My Goal
So I'm trying to call the normalize_quantiles
function from the preprocessCore
R package (R-3.2.1
) from within a python3 script using the rpy2
package on an enormous matrix (10 gb+ files). I have virtually unlimited memory. When I run it through R itself with the following, I am able to complete the normalization and print to output:
require(preprocessCore);
all <- data.matrix(read.table("data_table.txt",sep="\t",header=TRUE));
all[,6:57]=normalize.quantiles(all[,6:57]);
write.table(all,"QN_data_table.txt",sep="\t",row.names=FALSE);
I'm trying to build this into a python script that also does other things using the rpy2
python package, but I'm having trouble with the way it builds matrices. An example is below:
matrix = sample_list # My 2-d python array containing the data.

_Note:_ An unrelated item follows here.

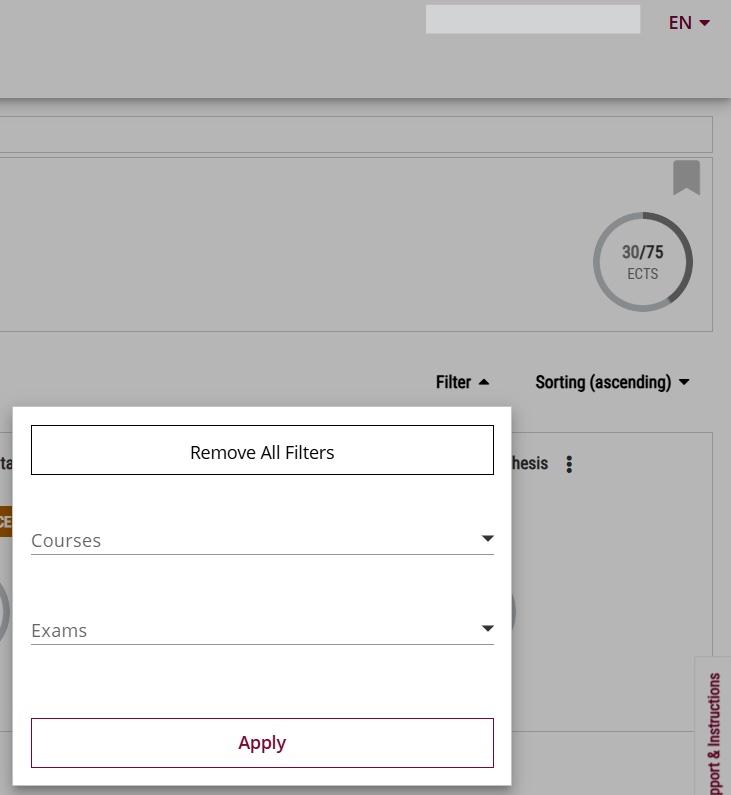
Task: Click the arrow next to EN language
Action: click(x=705, y=23)
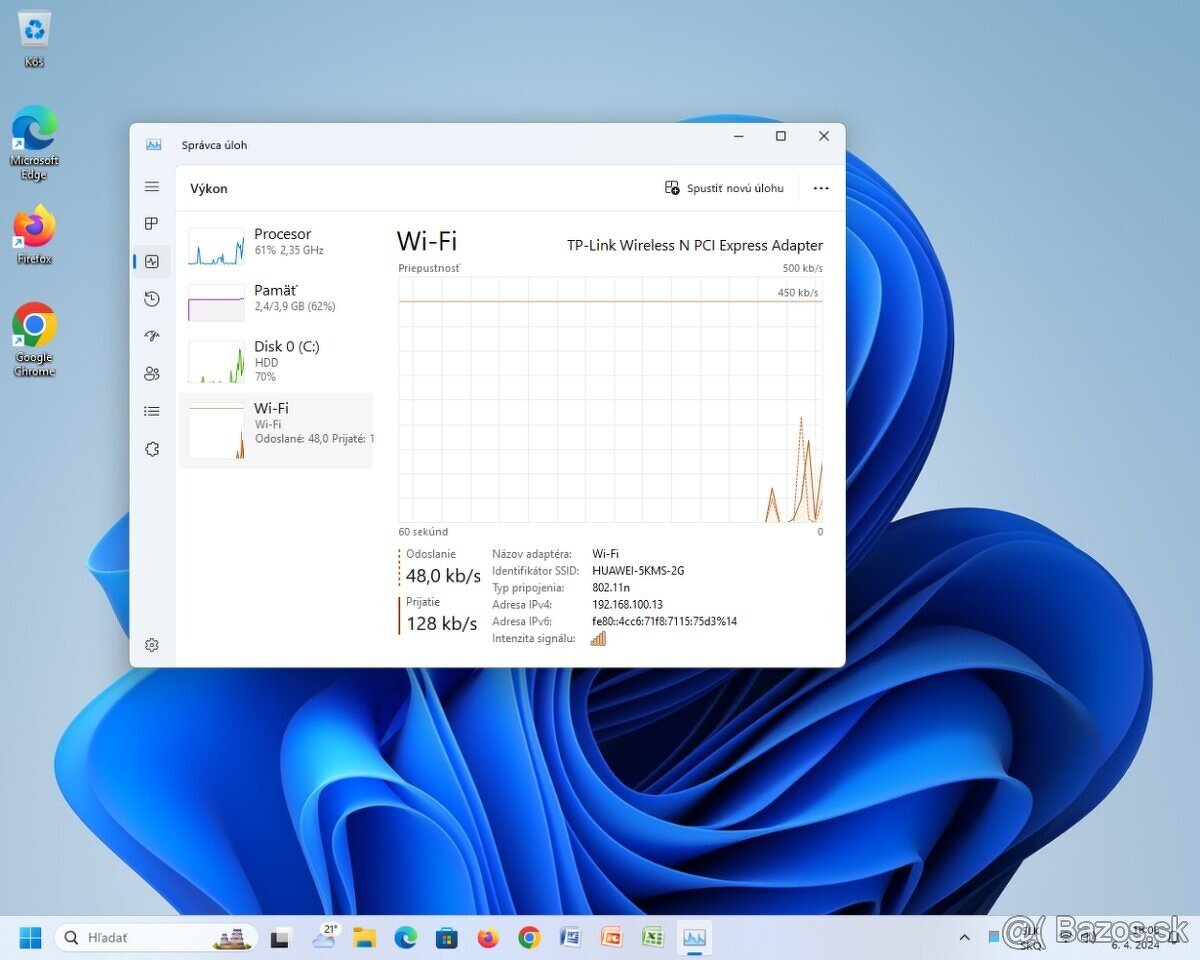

v = robjects.FloatVector([ element for col in matrix for element in col ])
m = robjects.r['matrix'](v, ncol = len(matrix), byrow=False)
print("Performing quantile normalization.")
Rnormalized_matrix = preprocessCore.normalize_quantiles(m)
norm_matrix = np.array(Rnormalized_matrix)
return header, pos_list, norm_matrix
The Issue
This works fine for smaller files, but when I run it on my huge files, it dies with the error: rpy2.rinterface.RRuntimeError: Error: cannot allocate vector of size 9.7 Gb
I know the max size of a vector for R is 8 Gb, which explains why the above error is being thrown. The rpy2 docs say:
"A Matrix is a special case of Array. As with arrays, one must remember that this is just a vector with dimension attributes (number of rows, number of columns)."
I sort of wondered how strictly it adhered to this, so I changed my code to initialize a matrix of the size I wanted and then iterate through and assign the elements to the values:
matrix = sample_list # My 2-d python array of data.
m_count = 1
m = robjects.r['matrix'](0.0, ncol=len(matrix), nrow=len(matrix[0]))
for samp in matrix:
i_count = 1
for entry in samp:
m.rx[i_count, m_count] = entry # Assign the data to the element.
i_count += 1
m_count += 1
print("Performing quantile normalization.")
Rnormalized_matrix = preprocessCore.normalize_quantiles(m)
norm_matrix = np.array(Rnormalized_matrix)
return header, pos_list, norm_matrix
Again, this works for smaller files, but crashes with the same error as previous.
So my question is what's the underlying difference that allows for the assignment of huge matrices in R but causes issues in rpy? Is there a different way I need to approach this? Should I just suck it up and do it in R? Or is there a way to circumvent the issues I'm having?